## Written request
Reproduce the part of the entries that opens with the line containing "This screenshot has" and closes with the line containing "pyautogui.click(x=256, y=414)", substituting "check box" for "checkbox" and keeping everything else unchanged. Omit the pictures from your answer.

## Data supplied

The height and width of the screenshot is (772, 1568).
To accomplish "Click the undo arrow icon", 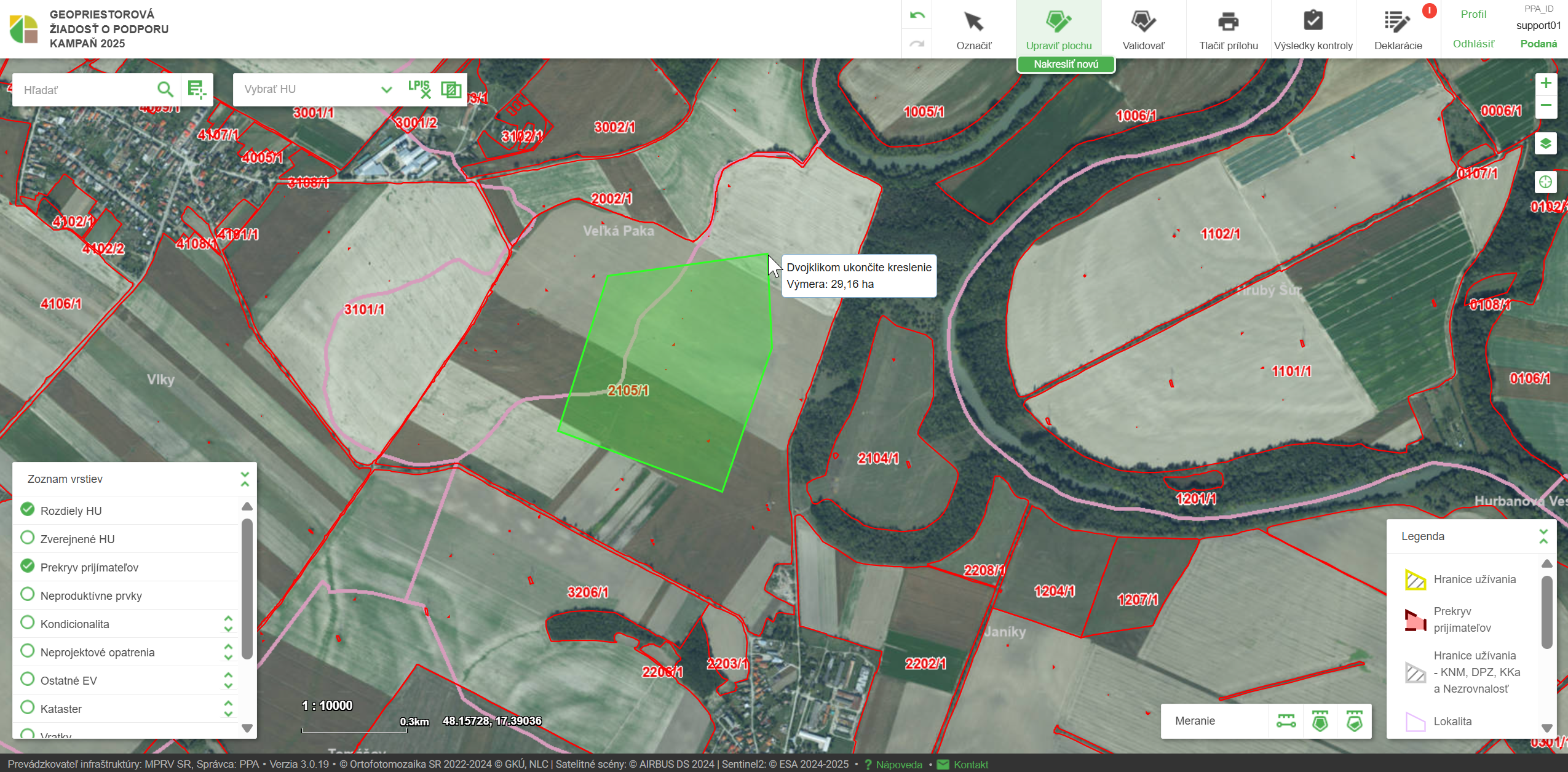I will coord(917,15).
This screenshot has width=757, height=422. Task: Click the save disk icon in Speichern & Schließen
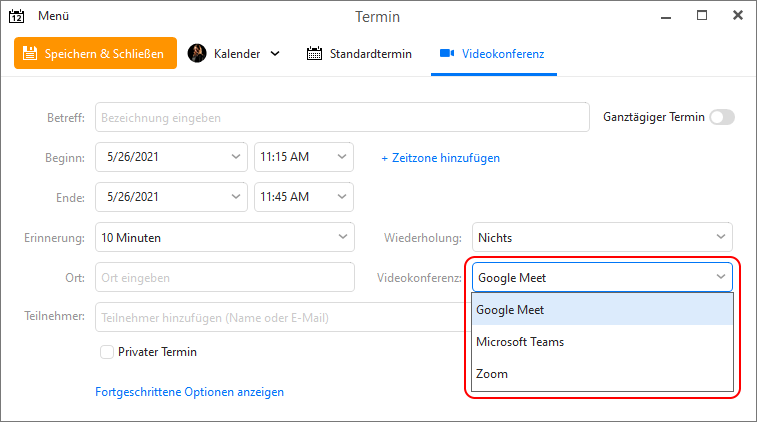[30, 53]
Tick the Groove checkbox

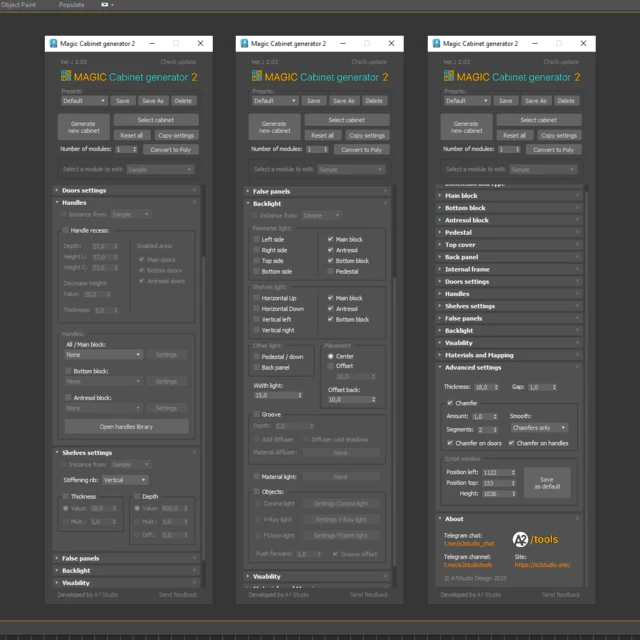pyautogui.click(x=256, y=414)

==

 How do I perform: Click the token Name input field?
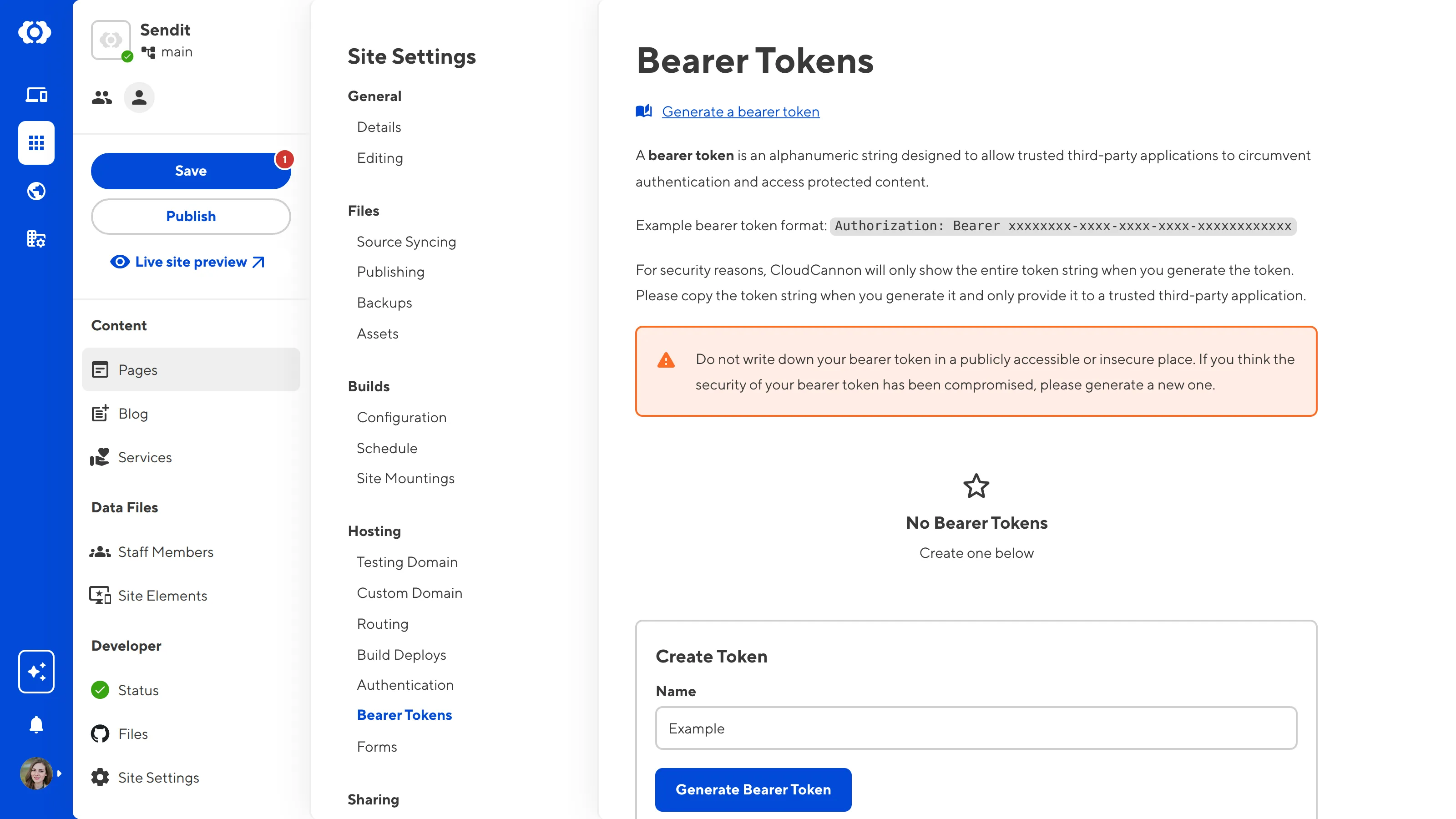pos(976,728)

--

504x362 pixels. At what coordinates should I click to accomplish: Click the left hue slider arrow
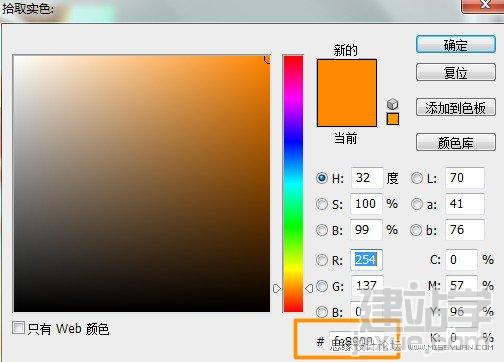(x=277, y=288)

## Task output
This screenshot has width=757, height=422. Task: Click the save disk icon in Speichern & Schließen
[30, 53]
Tick the Groove check box

pyautogui.click(x=256, y=414)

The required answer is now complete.